Background: Trastuzumab, a humanized anti-HER2 antibody, increases the clinical benefit of first-line chemotherapy in patients with metastatic breast cancers that overexpress HER2. We characterized interactions between trastuzumab and chemotherapeutic agents commonly used in the treatment of breast cancer.
Methods: Multiple drug effect/combination index isobologram analysis was used to study the efficacy of chemotherapeutic drug plus trastuzumab combinations tested against four HER2-overexpressing breast cancer cell lines (SK-BR-3, BT-474, MDA-MB-361, and MDA-MB-453). Combination index values were derived from parameters of the median effect plots, and statistical tests were used to determine whether the mean combination index values at multiple effect levels were statistically significantly different from a combination index value of 1.0. Values less than 1.0 indicate synergistic interactions, values greater than 1.0 indicate antagonistic interactions, and values equal to 1.0 indicate additive interactions.

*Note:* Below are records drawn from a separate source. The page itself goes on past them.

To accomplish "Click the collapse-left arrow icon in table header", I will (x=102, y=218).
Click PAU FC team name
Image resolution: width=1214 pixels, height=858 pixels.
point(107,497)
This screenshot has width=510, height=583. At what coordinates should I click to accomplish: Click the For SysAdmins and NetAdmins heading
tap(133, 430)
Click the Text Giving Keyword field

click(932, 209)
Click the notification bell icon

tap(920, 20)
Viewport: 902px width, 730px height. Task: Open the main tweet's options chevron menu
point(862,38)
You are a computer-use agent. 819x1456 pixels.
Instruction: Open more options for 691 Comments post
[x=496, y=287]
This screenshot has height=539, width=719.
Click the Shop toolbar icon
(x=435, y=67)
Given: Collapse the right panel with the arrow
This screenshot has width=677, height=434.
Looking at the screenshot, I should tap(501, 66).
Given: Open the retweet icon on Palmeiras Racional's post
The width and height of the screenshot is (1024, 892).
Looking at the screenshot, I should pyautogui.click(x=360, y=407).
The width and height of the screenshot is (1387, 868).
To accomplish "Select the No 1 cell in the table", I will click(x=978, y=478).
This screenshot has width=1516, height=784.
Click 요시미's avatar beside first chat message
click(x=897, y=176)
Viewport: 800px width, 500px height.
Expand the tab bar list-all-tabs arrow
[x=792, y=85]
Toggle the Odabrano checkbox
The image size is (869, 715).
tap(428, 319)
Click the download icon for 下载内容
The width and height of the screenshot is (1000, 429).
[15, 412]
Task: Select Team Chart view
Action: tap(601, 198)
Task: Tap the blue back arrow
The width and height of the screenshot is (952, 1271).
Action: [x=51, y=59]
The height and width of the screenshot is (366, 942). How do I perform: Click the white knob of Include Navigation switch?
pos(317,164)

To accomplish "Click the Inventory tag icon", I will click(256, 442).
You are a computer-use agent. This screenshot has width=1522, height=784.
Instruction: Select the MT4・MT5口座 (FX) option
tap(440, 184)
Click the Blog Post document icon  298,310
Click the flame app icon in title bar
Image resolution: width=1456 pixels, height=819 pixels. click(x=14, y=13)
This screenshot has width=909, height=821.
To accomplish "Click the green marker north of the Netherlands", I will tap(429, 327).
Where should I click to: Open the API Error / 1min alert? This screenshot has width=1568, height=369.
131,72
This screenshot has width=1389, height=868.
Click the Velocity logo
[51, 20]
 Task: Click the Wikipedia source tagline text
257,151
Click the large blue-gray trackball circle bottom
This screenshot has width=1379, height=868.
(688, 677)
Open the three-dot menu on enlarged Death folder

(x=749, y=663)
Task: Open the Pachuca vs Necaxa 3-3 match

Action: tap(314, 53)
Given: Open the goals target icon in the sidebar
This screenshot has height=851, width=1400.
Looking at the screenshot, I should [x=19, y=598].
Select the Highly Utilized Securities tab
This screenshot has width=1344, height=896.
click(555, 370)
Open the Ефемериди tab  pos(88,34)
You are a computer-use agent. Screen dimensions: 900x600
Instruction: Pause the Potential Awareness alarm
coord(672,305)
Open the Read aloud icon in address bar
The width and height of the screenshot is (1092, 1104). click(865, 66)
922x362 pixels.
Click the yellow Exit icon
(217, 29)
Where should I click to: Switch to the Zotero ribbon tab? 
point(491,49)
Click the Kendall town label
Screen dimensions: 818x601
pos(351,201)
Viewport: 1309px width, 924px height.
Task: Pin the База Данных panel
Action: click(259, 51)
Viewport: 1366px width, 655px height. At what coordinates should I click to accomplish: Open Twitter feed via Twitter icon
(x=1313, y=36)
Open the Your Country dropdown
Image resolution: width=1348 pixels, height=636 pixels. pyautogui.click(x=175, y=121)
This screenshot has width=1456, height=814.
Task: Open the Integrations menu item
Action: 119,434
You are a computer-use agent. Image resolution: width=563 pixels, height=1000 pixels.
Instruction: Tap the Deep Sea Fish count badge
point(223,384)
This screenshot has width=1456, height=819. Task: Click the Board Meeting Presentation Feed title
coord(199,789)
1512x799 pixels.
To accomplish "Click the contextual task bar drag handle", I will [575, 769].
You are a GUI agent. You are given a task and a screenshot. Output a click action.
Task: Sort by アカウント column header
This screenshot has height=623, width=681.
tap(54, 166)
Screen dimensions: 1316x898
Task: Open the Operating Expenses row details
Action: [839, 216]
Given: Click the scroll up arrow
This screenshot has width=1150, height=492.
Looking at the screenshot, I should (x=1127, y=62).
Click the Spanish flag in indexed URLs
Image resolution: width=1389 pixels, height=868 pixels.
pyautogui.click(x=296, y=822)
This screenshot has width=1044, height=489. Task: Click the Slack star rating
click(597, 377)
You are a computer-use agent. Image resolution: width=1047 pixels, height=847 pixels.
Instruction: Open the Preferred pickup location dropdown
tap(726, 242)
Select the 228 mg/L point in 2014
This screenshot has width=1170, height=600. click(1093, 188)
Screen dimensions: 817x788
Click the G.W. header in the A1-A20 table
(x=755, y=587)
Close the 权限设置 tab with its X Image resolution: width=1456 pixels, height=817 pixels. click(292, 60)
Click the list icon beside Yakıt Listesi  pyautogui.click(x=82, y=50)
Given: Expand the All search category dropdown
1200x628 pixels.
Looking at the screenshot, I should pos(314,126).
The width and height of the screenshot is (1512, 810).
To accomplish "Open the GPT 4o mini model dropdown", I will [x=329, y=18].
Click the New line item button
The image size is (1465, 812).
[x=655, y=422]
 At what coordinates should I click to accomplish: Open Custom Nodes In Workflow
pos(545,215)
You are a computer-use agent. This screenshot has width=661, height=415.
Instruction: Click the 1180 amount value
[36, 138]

Results: At a wide range of clinically achievable drug concentrations, synergistic interactions were observed in all four breast cancer cell lines for trastuzumab plus carboplatin (mean combination index values ranged from 0.32 [P<.001] to 0.53 [P<.001]), 4-hydroxycyclophosphamide (mean combination index values ranged from 0.38 [P<.001] to 0.73 [P =.010]), docetaxel (mean combination index values ranged from 0.30 [P<.001] to 0.62 [P<.001]), and vinorelbine (mean combination index values ranged from 0.24 [P<.001] to 0.78 [P<.034]). Additive interactions were observed in all four cell lines with trastuzumab plus doxorubicin, epirubicin, and paclitaxel. Interactions between trastuzumab and gemcitabine were synergistic at low concentrations of gemcitabine and antagonistic at high concentrations. A synergistic interaction was observed with a three-drug combination of docetaxel plus carboplatin plus trastuzumab in SK-BR-3 cells (mean combination index value = 0.09; P<.001).
Conclusion: Consistent synergistic interactions of trastuzumab plus carboplatin, 4-hydroxycyclophosphamide, docetaxel, or vinorelbine across a wide range of clinically relevant concentrations in HER2-overexpressing breast cancer cells indicate that these are rational combinations to test in human clinical trials.